Luckily the trip from their wasn't far. On the way out I went past a massive Oracle headquarters, a smaller Dell one and other offices for the like of Microsoft and HP. Seems Reading is the place to be for software. I got off the train at 4pm, half an hour late and about the time I wanted to be getting back on it to avoid rush hour. I meet the man I was having the interview with at the train station, jumped in his BMW and off we went to find a pub to have the interview at. The interview went well and I have another appointment on Monday (a business lunch, I feel like I'm being head-hunted).

Coming back was a planning disaster again. The trains were still running late. There were no ticket booths open for me to upgrade my ticket and I didn't plan on waiting till the end of rush hour at 7pm. So I sat an waited for the next train. While waiting several expresses went past. The trains fly along the tracks here. You knew they were coming because there is a boom, followed my a loud rush and then another boom. The wind follows them like a bullet and you a deafened for a second or too. I know I wouldn't want to be in front of one. Given the trains were still crowded I decided that no inspectors would be moving through the carriages and I was proven right. I got back to Swindon by 7pm.

My plans for letting Edyta in were perfect except for one detail. I forgot to check to see if the back gate could open or not. Turns out that it is rarely used and poorly fitted. Edyta, tired from her first day of work and frustrated that I wasn't able to welcome her home and have tea ready found the only solution for the door was to shoulder charge it. Luckily this worked and she also could manage to reassemble the door afterwards.

Thursday was moving day. I also had another job prospect turn up (see the Brilliant bit above) and I'm waiting for a call today about that one.
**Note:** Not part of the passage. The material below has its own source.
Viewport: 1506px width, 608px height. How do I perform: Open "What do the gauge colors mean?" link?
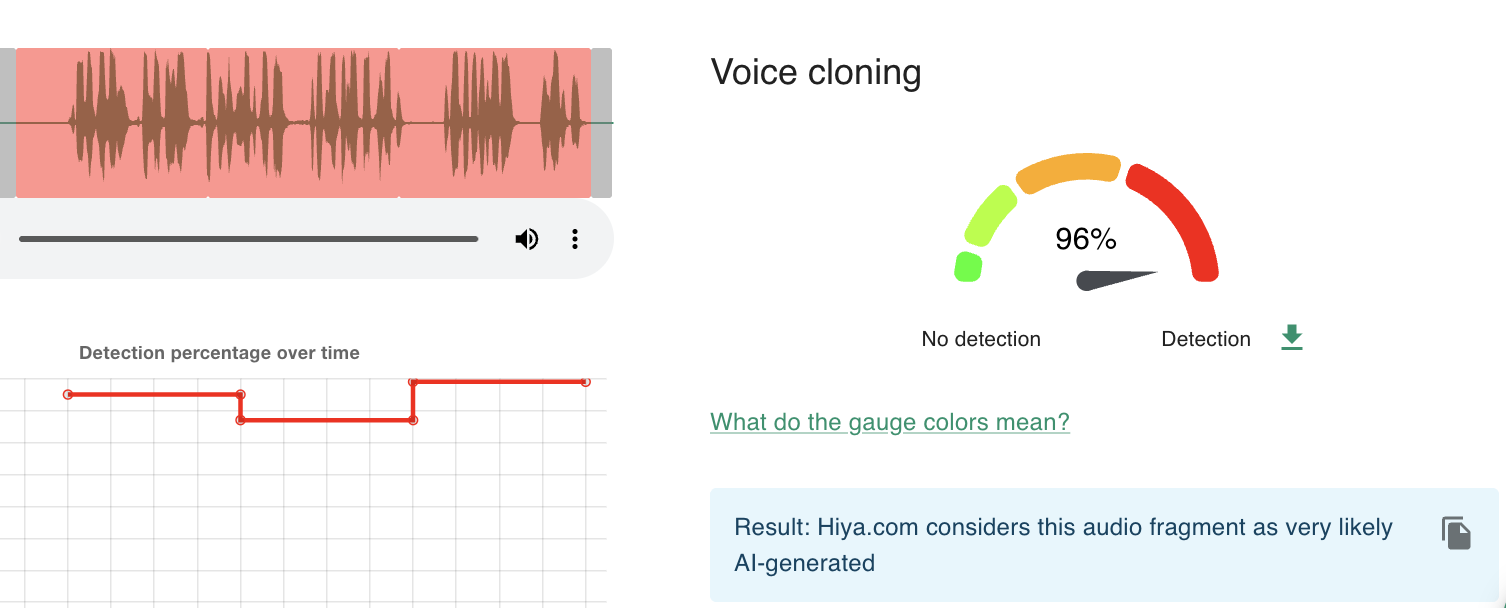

But my main task was to lug all of that luggage we had brought from home and then Poland along the trains and up and down the stairs up one last hill and stairs. Easy I thought. Except I also had to add all of the Swindon purchases. It took me 2.5 hrs. of hauling stuff uphill and upstairs. I broke the move into 5 trips, so I didn't have to lift quite as much in each trip as our last move. But I stand by my guns of saying the next move I hire a car (or van for all the things we have) and just drive to the door of the new place. And then we burn everything before coming back to Australia.

Our small kitchen and laundry

I like the new place. It is cleaner, newer and fresher than the last dump we were in (no, it was literaly a foreign person dump). I thought the place was just the result of decades of neglect by tenants (renters are by nature a lazy lot when it comes to cleaning), however it turns out the place was all dressed up only a few months ago when it went on the market. In that time 2 or 3 girls turned the new floor into a sticky mess and managed to coat the kitchen walls in fat and grease.

View from our rear window

Edyta was hoping more for a country cottage with a rustic (run-down) feel to it and gardens and all the things you pay top dollar for, or live in woop-woop and have a car to drive to work with. For living in Swindon this apartment is okay. Except it has no TV. The TV from the other place was taken the night before by it's owners (who had only left it for Marie to use). Now the only TV we get is the noise that comes through the thin walls or floors.

Our room is top right

I've ranted on a bit to much here. I have a stack of things to do today (hopefully including getting a telephone and broadband in that) so I better be off.